2: DisplayName="Language_0"
3: MaxLength="255"
4: Group="Custom"
5: ID="{7211375B-BC77-49F2-9B3F-1835DD479502}"
6: StaticName="Language_0"
7: Name="Language_0"
8: Hidden="TRUE"
9: ShowInViewForms="FALSE"
10: Description="" />
11: <Field ID="{0E70EA75-C6FA-4549-832D-F2CDBE8DB1FF}"
12: Type="TaxonomyFieldType"
13: DisplayName="Language"
14: ShowField="Term1033"
15: Required="TRUE"
16: EnforceUniqueValues="FALSE"
17: Group="Custom"
18: StaticName="Language"
19: Name="Language"
20: Hidden="FALSE"
21: Mult="TRUE">
22: <Default></Default>
23: <Customization>
24: <ArrayOfProperty>
25: <Property>
26: <Name>IsPathRendered</Name>
27: <Value xmlns:q7="http://www.w3.org/2001/XMLSchema" p4:type="q7:boolean" xmlns:p4="http://www.w3.org/2001/XMLSchema-instance">
28: false
29: </Value>
30: </Property>
31: <Property>
32: <Name>TextField</Name>
33: <Value xmlns:q6="http://www.w3.org/2001/XMLSchema" p4:type="q6:string" xmlns:p4="http://www.w3.org/2001/XMLSchema-instance">
34: {7211375B-BC77-49F2-9B3F-1835DD479502}
35: </Value>
36: </Property>
37: </ArrayOfProperty>
38: </Customization>
39: </Field>
I added here also supplementary field of Note type as each taxonomy field should be defined with such fields. Suppose that we added this field to OTB Document content type. Our field is required so we need to specify value for each uploaded document now. Now we need to modify our cross site CAML query showed above in order to retrieve also values of Language field of each document. The first solution which you can think about may be to add additional column in ViewFields property:
1: q.ViewFields = Camlex.Query().ViewFields(x => new object[] { x["FileRef"], x["Language"] });
or its equivalent:
1: q.ViewFields = "<FieldRef Name=\"FileRef\" /><FieldRef Name=\"Language\" />";
All other code is the same. I was surprised when this code didn’t return to me any items. After some investigation I found that ViewFields may affect number of returned items from SPSiteDataQuery (see SPSiteDataQuery.ViewFields):
By default, if a list included in the query does not contain one of the fields specified in the ViewFields tag, no items from that list appear in the results. To return an empty value for a field on items in lists that do not contain that field, set the Nullable attribute to TRUE on that FieldRef tag.

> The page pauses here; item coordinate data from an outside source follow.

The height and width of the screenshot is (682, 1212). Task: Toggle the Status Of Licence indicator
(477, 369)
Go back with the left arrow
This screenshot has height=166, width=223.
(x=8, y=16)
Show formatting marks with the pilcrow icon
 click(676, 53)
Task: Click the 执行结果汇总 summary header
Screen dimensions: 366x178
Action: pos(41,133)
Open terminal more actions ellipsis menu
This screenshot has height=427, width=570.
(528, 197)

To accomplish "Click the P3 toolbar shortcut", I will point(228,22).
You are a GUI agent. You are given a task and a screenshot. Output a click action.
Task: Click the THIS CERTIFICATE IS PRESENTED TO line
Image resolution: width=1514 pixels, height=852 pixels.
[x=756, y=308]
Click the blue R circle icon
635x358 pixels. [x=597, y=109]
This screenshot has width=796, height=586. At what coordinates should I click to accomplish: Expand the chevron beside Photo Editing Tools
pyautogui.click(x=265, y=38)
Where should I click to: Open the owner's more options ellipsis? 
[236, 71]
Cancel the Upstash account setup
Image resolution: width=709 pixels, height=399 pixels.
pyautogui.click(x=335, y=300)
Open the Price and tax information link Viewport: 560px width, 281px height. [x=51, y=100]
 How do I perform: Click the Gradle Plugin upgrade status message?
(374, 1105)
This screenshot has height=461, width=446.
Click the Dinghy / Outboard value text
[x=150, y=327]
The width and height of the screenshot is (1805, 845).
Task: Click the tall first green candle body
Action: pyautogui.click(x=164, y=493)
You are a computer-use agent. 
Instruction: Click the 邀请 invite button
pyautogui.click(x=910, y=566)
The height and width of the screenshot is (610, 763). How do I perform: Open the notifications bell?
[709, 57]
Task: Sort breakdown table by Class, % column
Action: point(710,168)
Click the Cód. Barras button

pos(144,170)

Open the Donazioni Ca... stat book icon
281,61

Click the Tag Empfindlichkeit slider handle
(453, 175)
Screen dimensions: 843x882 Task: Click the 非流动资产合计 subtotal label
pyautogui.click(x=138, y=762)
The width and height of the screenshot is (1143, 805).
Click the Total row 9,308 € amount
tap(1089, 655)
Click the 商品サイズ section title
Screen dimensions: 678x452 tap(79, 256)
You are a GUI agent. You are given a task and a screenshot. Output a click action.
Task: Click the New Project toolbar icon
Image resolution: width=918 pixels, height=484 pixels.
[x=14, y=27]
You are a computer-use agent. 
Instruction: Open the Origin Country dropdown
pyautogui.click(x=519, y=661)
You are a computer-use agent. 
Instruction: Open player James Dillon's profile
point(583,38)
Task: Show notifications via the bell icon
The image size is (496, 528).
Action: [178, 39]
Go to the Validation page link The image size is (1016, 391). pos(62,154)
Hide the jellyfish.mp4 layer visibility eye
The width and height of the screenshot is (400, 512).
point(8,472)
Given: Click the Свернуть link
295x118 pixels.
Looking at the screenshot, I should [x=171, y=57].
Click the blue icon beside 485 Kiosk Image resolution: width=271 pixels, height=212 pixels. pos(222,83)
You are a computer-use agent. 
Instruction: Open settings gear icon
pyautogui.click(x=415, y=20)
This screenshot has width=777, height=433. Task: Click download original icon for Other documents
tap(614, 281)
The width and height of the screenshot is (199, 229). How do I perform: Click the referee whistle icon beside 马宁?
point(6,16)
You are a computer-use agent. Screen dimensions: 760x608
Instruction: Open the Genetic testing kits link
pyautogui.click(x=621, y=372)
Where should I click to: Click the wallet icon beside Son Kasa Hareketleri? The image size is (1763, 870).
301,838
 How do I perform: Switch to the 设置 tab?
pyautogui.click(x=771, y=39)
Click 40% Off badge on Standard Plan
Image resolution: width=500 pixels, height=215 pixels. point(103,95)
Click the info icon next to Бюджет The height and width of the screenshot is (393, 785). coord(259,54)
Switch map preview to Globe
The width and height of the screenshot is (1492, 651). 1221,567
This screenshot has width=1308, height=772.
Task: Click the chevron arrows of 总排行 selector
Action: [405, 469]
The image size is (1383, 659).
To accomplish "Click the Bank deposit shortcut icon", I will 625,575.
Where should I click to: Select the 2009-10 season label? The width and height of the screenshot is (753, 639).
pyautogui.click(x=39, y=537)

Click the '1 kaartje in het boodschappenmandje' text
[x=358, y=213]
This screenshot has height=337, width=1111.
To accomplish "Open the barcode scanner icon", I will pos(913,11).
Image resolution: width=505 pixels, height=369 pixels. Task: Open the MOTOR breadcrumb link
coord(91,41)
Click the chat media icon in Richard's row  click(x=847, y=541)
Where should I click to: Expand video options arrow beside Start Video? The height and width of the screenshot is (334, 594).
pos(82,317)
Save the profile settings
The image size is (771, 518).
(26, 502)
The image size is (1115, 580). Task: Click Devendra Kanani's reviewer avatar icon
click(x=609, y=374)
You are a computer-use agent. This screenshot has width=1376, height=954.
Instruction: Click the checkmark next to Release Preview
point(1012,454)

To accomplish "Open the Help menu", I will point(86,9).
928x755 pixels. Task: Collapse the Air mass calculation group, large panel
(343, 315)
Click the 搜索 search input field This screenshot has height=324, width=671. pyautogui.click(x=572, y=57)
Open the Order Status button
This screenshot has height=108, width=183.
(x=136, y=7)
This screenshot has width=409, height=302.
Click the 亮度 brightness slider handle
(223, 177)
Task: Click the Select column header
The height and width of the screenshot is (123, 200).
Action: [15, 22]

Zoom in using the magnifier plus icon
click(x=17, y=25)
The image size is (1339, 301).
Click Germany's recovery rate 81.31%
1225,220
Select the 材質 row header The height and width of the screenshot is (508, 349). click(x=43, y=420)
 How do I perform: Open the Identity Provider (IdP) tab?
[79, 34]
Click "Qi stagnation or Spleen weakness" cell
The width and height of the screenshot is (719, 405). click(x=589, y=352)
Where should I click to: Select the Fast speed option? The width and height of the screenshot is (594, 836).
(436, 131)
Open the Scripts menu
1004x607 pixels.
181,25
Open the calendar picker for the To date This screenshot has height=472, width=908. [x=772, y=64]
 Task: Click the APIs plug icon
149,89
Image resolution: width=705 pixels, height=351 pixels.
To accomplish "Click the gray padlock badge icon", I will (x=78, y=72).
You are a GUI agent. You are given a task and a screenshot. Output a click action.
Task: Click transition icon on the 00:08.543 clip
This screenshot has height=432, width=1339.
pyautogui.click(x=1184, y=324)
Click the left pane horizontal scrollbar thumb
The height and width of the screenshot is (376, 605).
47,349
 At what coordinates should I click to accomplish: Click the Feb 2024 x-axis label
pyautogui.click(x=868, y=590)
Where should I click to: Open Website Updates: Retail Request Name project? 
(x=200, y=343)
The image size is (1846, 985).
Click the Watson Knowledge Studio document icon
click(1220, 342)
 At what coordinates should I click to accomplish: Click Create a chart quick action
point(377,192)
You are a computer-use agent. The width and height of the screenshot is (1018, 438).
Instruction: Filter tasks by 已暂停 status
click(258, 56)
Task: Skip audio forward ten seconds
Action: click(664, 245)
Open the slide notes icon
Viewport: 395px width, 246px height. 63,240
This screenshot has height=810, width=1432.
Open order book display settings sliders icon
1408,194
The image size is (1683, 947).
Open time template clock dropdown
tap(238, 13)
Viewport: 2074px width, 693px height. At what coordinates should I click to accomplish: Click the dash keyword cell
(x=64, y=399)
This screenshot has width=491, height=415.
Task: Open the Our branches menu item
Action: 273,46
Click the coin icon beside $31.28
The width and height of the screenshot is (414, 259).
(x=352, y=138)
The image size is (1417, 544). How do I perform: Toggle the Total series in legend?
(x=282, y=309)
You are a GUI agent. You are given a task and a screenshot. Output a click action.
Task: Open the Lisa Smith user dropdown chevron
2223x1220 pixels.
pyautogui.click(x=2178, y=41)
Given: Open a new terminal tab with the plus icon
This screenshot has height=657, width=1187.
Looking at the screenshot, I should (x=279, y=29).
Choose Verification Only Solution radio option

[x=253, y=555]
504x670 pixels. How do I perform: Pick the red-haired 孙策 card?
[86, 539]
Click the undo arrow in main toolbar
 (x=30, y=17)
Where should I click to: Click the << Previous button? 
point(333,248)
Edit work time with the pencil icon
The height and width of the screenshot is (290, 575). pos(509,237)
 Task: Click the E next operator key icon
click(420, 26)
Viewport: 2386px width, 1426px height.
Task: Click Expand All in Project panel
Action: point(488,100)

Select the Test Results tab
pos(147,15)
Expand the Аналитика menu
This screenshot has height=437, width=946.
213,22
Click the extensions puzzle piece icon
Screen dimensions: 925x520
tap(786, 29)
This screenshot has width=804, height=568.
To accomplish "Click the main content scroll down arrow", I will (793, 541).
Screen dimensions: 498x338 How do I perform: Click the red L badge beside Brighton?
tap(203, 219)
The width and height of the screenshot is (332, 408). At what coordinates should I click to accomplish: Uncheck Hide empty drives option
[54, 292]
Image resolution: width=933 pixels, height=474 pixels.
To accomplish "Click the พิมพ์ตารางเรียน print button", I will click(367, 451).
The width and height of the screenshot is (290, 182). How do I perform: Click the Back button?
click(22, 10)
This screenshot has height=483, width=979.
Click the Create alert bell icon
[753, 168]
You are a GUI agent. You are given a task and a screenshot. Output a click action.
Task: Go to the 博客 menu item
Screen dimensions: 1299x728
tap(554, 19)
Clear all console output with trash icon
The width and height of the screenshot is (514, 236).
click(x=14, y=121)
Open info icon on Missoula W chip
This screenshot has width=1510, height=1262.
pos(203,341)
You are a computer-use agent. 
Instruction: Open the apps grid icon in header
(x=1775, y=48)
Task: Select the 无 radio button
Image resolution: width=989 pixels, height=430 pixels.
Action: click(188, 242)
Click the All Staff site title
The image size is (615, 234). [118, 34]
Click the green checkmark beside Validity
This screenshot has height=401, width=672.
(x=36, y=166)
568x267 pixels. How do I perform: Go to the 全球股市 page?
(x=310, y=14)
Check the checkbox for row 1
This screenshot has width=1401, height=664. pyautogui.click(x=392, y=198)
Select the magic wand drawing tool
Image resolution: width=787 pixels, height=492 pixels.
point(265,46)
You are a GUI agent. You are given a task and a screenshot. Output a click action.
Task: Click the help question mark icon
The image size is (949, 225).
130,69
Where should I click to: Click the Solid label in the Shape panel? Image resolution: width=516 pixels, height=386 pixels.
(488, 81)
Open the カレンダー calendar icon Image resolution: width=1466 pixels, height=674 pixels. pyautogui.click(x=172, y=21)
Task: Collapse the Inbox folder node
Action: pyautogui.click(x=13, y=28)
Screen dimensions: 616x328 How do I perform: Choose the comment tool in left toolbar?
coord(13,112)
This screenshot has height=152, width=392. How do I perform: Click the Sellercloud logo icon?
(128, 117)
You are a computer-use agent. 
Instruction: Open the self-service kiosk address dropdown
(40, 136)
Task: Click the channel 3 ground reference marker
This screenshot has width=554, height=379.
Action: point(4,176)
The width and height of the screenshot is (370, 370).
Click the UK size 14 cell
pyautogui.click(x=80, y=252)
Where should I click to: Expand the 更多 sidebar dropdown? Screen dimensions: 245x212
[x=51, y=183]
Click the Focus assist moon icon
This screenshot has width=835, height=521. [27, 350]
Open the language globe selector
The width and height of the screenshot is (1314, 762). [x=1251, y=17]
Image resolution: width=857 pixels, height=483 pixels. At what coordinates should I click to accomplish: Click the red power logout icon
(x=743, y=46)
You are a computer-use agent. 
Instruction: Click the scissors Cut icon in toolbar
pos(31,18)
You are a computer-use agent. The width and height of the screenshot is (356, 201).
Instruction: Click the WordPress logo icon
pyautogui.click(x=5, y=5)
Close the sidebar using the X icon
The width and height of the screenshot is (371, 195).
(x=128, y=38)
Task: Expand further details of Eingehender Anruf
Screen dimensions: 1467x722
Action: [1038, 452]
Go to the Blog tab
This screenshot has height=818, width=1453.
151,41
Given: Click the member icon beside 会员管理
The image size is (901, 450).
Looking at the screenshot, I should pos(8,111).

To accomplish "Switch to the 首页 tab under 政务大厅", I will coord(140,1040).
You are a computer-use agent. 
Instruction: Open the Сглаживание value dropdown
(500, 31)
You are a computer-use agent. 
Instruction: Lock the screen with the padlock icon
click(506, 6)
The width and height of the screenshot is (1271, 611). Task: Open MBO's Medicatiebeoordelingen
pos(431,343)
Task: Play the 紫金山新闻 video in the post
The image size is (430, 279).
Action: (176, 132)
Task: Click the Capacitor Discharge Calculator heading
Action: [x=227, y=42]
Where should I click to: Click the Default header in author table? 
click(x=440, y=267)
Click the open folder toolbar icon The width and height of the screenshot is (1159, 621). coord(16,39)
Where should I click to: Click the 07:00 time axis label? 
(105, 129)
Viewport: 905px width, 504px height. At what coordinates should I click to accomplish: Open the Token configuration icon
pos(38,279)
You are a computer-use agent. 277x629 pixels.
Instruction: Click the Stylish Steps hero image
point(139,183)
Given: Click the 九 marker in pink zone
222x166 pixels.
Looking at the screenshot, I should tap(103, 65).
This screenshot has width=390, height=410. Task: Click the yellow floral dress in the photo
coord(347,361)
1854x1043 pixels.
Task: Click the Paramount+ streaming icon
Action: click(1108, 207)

So I tried to add Nullable=“TRUE” attribute to the FieldRef for Language field:
1: q.ViewFields = "<FieldRef Name=\"FileRef\" /><FieldRef Name=\"Language\" Nullable=\"TRUE\" />";
After that code returned the same amount of documents as before. It means that SPSiteDataQuery always treats fields of type TaxonomyFieldTypeMulti as empty fields (remember that Language field is mandatory and all documents have some values in it). It looks like a bug for me.
As workaround I used regular SPQuery class and make a loop through all sites in site collections manually using recursive function call. Surprisingly that SPQuery works with TaxonomyFieldTypeMulti properly, e.g. if some document has 3 values in Language fields SPQuery will return the following values in this field:
1: English|84325810-eb21-4a5b-b9ee-533726450674;Finnish|239d8804-b7d7-4193-8bc1-5fdf9f98
2: 8f7c;Russian|547e35b7-4d8d-4bb0-904d-93e4be9386f7
I found information in internet about problems with SPSiteDataQuery and LookupMulti fields, but not with Taxonomy fields, so probably this information will be helpful.
Update 2011-04-20: colleague snaggywolf shared solution: TaxonomyFieldTypeMulti and SPSiteDataQuery work well if in ViewFields you will use hidden text field instead of taxonomy field. Although I didn’t test it by myself, it can be useful to mention.